Task requirements:
• a. Answer these from the passage on propaganda and Socialism below:
(i) Which newspaper does the passage give as the classic example of propaganda called "truth"?
(ii) By which decade, according to the passage, were even freely elected governments considering huge centralized government as the solution to all major problems?
(iii) What new label does the passage say the Socialists now use for themselves?
• b. From the passage on propaganda and Socialism below, quote the part starting at "One of the more" and ending at "events and issues.".
• c. Write what comes next in the passage on propaganda and Socialism below, picking up after its final sentence.

>> start Passage given

One of the more insidious forms of subversion in the world today, is the practice of lying to people through propaganda and calling it “truth”. The classic example, of course, was the old Soviet newspaper “Pravda”, which simply took the regime’s doctrines and wrote stories to support them, ignoring all facts to the contrary. It failed in the end, but for decades many millions of people believed the lies told to them, because they thought they were receiving an independent and objective perspective on events and issues.
Liberalism was suborned by Socialism sometime in the Twentieth Century; it is difficult to pin down a specific date when the classic notions of human independence and right to free expression were rejected in favor of Leftist policies and Statism, because the process was gradual and concealed within false rhetoric – indeed, for many years the Socialists cloaked their agenda in the word “liberal”, knowing it held better support in the public eye – today of course “liberal” has been so sullied by the Socialists that now they call themselves new labels, like “progressive”, which word they will in time equally stain. Certainly by the 1930s, Socialism had reached a point where even freely elected governments were considering huge centralized government as the solution to all major problems, with the right to personal freedoms and expression harshly suppressed. By the 1960s, the strange amalgam of civil rights on the secular level with the abolition of rights to express faith was in full ascent, and by 1980 it was equally out-of-line to deny someone rights on the basis of their race or gender, or to expect that a person could express their faith publicly, especially traditional Christianity. The assault on Faith was managed on several levels, largely through manipulation of mass media and in the schools. The clear protection for faith in the First Amendment was perverted to apply only to protection from faith, and the deceitful phrase, ‘separation of church and state’ was repeated so often that many people today do not realize there is no such clause in the Constitution whatsoever, but that the phrase was a subjective interpretation adopted by anti-faith advocates.

>> end Passage given
>> start Source excerpt

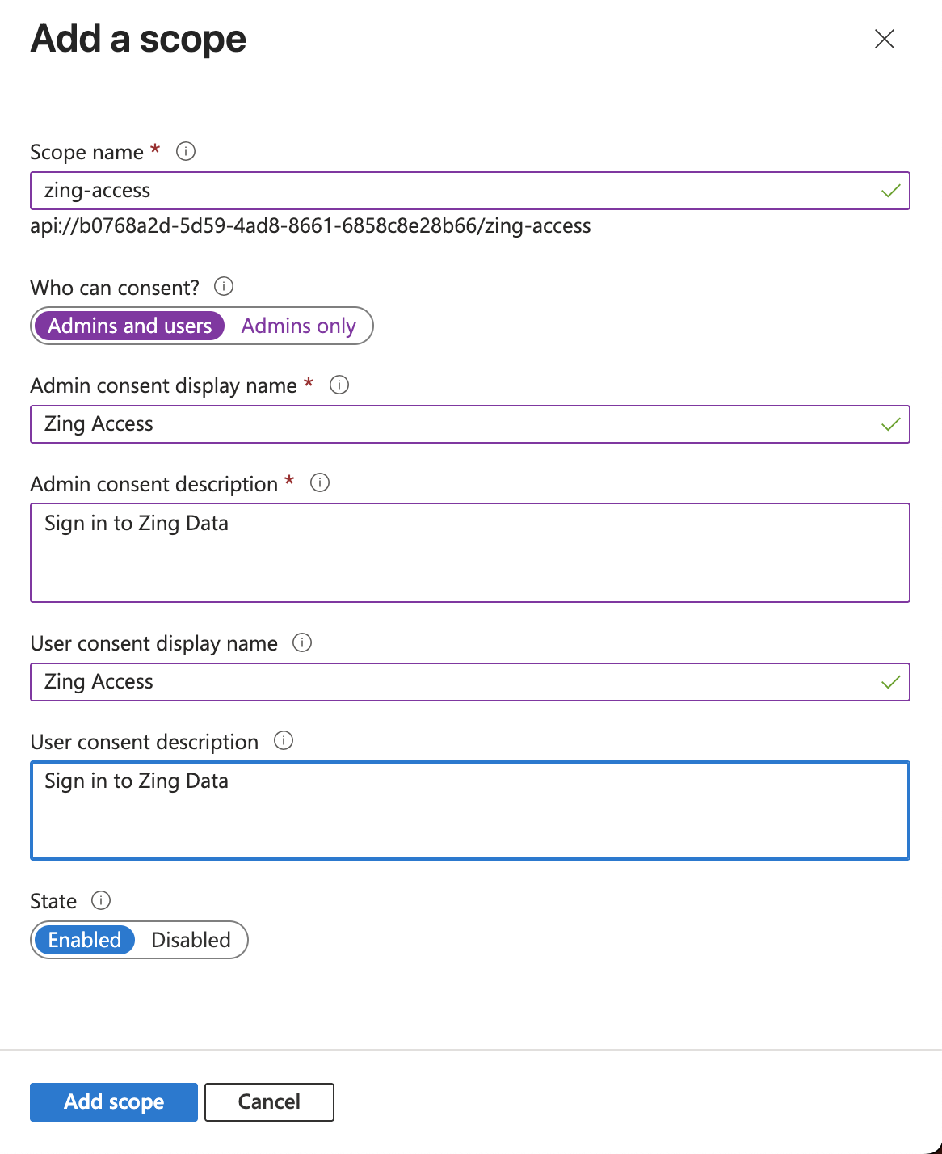
Task: Click Admin consent description info icon
Action: 320,482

>> end Source excerpt

Answer set:
• a.
(i) The old Soviet newspaper "Pravda".
(ii) The 1930s.
(iii) "Progressive".

• b.
One of the more insidious forms of subversion in the world today, is the practice of lying to people through propaganda and calling it “truth”. The classic example, of course, was the old Soviet newspaper “Pravda”, which simply took the regime’s doctrines and wrote stories to support them, ignoring all facts to the contrary. It failed in the end, but for decades many millions of people believed the lies told to them, because they thought they were receiving an independent and objective perspective on events and issues.

• c.
Today faith lives on a battleground; anyone willing to express their faith in God is looked upon as odd, and any devout Christian is quickly cast as a social misfit and an enemy of the modern culture; schools today often ban Christian jewelry in the same class as gang paraphernalia, and any expression of faith is treated as “hate speech”. While many Christians have tried to fit in as best they can, many faith-expressing families have found it necessary to home school. Despite the clearly unconstitutional discrimination made by so many school districts on this point, few challenges have yet been made in court. Christians do not tend to sue, which works to the I.S.D.s’ advantage, even as they falsely accuse Christians as troublemakers.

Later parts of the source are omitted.